Suspiria by Goblin, pretty easy to find.


----------



## pysankar (Sep 11, 2006)

Don't forget the theme music from The Amityville Horror. The original one in the seventies.


----------



## JohnnyD97 (Aug 18, 2006)

Pretty much anything on that new Paris Hilton album is sure to send everyone running and screaming in terror 

Hard to say what's the best, as it would be different for everyone. Horror is kind of like comedy for me in that things have to build up. One creepy song alone does not do it for me. Its a culmination of spookiness created by the right ambience of several spooky songs, all building on the fear generated by the previous song. I think most of the big ones have been hit here already, but I also like the Candyman theme myself, and the 1980 Fog theme. And if you can find it, I like the ominous, unrelenting sound of the 80's tv Salem's Lot theme... 

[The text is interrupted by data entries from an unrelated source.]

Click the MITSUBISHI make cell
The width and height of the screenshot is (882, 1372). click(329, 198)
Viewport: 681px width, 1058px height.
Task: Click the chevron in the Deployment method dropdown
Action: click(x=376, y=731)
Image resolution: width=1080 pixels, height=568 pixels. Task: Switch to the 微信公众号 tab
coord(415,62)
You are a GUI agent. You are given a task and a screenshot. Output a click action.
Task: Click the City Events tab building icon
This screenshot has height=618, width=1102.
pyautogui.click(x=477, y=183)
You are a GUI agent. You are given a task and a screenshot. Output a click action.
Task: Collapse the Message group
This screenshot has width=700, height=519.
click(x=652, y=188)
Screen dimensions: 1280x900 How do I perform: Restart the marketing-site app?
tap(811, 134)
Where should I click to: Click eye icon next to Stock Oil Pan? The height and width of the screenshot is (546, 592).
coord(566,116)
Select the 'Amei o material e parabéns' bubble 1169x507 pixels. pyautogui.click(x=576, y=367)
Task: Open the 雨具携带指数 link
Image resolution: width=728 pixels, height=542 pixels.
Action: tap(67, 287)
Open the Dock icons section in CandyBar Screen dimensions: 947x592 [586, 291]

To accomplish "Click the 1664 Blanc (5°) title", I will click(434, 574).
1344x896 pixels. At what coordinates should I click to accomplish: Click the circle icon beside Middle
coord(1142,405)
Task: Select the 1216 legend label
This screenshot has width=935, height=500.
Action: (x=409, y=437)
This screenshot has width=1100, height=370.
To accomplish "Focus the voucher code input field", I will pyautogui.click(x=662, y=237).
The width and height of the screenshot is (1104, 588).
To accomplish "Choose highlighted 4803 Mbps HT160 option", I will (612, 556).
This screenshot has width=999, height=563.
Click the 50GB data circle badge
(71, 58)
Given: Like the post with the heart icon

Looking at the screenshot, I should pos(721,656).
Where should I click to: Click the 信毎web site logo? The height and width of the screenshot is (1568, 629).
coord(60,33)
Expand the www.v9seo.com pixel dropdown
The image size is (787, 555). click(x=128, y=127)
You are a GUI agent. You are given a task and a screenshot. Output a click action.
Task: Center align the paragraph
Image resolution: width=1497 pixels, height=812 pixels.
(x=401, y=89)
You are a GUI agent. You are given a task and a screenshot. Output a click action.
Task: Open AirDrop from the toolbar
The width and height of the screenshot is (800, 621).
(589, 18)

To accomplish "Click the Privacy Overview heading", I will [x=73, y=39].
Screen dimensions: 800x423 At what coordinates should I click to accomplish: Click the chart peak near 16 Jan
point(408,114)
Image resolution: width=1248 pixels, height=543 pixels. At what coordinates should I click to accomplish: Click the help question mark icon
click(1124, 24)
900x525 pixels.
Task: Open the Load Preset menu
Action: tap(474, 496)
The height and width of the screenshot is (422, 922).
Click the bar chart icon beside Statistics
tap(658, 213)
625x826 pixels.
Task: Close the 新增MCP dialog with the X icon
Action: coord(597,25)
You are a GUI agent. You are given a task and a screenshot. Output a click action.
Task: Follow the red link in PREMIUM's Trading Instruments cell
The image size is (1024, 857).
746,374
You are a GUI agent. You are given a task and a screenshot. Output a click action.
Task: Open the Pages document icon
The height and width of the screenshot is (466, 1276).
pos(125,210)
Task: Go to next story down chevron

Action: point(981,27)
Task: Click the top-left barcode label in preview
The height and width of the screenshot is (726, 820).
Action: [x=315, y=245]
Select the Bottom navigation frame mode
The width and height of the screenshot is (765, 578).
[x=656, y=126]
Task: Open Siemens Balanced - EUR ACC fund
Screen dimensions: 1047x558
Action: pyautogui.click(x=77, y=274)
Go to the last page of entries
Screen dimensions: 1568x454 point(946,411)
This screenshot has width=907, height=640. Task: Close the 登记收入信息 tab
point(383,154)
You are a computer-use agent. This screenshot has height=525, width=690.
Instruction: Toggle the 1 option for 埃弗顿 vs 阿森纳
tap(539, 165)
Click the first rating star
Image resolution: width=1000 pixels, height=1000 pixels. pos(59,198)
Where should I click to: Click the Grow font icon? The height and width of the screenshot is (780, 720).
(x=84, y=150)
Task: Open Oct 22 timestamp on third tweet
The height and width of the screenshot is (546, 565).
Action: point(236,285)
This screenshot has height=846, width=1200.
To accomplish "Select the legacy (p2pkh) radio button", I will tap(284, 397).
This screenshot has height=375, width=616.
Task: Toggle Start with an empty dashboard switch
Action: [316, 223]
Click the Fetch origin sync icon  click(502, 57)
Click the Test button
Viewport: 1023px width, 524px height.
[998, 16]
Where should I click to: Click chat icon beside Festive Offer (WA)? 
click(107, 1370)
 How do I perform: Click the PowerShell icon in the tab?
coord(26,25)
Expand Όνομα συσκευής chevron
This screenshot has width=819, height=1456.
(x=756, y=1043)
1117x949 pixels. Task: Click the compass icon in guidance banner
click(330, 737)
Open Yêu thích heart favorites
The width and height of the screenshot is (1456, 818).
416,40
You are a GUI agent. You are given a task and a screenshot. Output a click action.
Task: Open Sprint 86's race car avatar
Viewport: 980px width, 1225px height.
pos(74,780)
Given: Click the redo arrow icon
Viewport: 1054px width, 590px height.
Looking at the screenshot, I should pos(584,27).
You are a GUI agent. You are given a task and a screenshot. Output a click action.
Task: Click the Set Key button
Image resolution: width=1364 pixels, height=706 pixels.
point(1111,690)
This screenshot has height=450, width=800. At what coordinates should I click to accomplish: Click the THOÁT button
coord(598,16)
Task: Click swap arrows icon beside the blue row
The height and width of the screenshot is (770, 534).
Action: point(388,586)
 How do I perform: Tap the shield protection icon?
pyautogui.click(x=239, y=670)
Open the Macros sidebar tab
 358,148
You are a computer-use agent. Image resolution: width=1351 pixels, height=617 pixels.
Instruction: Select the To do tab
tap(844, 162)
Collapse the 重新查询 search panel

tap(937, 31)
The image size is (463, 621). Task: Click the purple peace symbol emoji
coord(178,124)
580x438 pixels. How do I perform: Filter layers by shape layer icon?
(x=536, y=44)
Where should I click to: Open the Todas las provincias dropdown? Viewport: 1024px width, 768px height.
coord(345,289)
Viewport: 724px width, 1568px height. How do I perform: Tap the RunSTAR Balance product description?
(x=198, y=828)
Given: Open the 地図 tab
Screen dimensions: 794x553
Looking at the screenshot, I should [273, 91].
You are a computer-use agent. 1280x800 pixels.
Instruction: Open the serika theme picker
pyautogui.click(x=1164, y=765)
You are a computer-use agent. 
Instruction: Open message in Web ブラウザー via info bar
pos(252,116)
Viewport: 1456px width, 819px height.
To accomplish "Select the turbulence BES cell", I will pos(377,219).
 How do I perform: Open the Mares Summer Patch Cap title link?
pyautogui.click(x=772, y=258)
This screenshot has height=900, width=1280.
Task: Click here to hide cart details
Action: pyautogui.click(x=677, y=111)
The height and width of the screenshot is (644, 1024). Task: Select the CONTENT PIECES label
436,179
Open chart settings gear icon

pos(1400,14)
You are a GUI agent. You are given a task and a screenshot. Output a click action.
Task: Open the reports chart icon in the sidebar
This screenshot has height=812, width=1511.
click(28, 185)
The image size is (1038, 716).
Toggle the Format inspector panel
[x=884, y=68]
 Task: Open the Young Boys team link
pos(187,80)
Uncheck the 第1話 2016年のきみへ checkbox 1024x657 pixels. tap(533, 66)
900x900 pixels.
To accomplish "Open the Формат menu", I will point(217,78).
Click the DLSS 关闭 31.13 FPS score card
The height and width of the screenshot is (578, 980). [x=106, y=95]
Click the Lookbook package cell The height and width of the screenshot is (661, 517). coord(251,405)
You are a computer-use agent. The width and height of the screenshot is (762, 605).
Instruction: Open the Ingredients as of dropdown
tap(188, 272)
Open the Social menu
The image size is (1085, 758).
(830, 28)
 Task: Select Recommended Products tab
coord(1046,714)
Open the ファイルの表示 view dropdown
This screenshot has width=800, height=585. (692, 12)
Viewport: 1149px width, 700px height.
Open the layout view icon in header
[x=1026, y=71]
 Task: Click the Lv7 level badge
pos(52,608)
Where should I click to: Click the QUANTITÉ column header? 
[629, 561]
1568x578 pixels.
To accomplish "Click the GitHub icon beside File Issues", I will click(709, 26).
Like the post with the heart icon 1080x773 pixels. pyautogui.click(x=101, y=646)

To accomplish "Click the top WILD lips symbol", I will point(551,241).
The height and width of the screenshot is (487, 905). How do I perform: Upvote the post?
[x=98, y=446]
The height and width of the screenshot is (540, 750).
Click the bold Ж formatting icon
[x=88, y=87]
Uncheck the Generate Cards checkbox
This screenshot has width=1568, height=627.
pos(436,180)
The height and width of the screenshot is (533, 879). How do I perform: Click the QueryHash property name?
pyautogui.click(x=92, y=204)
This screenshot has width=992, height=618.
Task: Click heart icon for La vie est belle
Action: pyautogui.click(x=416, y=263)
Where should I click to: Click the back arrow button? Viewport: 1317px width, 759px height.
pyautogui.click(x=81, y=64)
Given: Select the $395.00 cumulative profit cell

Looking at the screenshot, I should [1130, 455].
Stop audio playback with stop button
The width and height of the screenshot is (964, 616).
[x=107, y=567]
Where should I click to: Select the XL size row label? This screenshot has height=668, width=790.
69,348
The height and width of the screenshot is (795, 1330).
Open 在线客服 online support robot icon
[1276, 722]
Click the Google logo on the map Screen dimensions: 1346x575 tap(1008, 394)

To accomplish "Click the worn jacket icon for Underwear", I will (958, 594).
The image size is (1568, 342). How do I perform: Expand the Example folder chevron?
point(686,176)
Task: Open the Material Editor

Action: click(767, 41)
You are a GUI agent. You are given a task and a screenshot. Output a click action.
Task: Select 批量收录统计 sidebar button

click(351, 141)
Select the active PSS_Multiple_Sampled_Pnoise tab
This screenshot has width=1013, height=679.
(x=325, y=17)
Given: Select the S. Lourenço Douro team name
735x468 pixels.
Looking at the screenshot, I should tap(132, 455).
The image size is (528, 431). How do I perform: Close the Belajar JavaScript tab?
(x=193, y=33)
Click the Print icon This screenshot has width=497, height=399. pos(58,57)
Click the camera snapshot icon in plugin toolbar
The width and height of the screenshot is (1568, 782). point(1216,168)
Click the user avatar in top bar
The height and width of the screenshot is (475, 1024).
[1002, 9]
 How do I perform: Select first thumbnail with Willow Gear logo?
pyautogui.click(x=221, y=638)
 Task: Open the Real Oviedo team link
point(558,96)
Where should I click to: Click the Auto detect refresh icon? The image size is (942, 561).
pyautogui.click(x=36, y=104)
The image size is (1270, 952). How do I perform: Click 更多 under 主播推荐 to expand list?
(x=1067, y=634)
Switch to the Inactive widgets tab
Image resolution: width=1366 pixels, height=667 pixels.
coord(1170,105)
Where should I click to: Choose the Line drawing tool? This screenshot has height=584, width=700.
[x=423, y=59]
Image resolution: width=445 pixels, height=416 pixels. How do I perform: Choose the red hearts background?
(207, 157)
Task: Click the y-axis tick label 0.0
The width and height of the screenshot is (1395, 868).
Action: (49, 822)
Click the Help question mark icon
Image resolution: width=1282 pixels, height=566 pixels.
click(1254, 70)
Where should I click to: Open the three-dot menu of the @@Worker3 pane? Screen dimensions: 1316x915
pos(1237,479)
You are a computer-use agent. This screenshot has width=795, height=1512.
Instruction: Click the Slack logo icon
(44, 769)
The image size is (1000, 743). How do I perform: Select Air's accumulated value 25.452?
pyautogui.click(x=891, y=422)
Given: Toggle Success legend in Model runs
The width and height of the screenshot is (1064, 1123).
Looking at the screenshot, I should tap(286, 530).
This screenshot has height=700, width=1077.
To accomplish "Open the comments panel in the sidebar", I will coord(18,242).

I've also played around with mixing hip hop beats with Midnight Syndicate instrumentals, and I really like how that has worked. Six years ago at my first Halloween party I played a scary sound effects tape over Dr. Dre's 2000 album(instrumental only) and it was really wild. 

John


----------



## broomstickjockey (Sep 4, 2006)

Poltergeist with the little kids laughing. That creeps me out every time I hear it... but I still love the song!


----------



## DeathMask (Mar 14, 2005)

Mine would have to be the main theme from Phantasm 3, which is out of mainstream production. But, the first Phantasm movie scared me when the tall man was first intrduced in the crypt.


----------



## NailBiter (Sep 13, 2005)

Zornow13 said:


> The creepiest theme of them all is SUSPIRIA make no bones about it, even Alice Cooper admits its the creepiest soundtrack ever!
> Suspiria by Goblin, pretty easy to find.


Thanks for the tip! 
Never heard of Goblin before, so I bought Suspiria from iTunes and it is one of new creepy favs now!


----------



## glm (Nov 6, 2006)

Halloween and Exorcist theme.


----------



## ChrisW (Sep 19, 2006)

If you've never heard the soundtrack to "Eraserhead", you're in for a real treat...


----------



## Jack Reaper (Nov 19, 2003)

"Don't Fear The Reaper!" Blue Oyster Cult!


----------



## Lynn (Aug 23, 2005)

Zornow 13 Never heard of Suspiria. I looked but couldn't find it, without BUYing it...... Anywhere you know of that you can SAMple it.....? Maybe I've heard it and didn't know what it was ? Just curious.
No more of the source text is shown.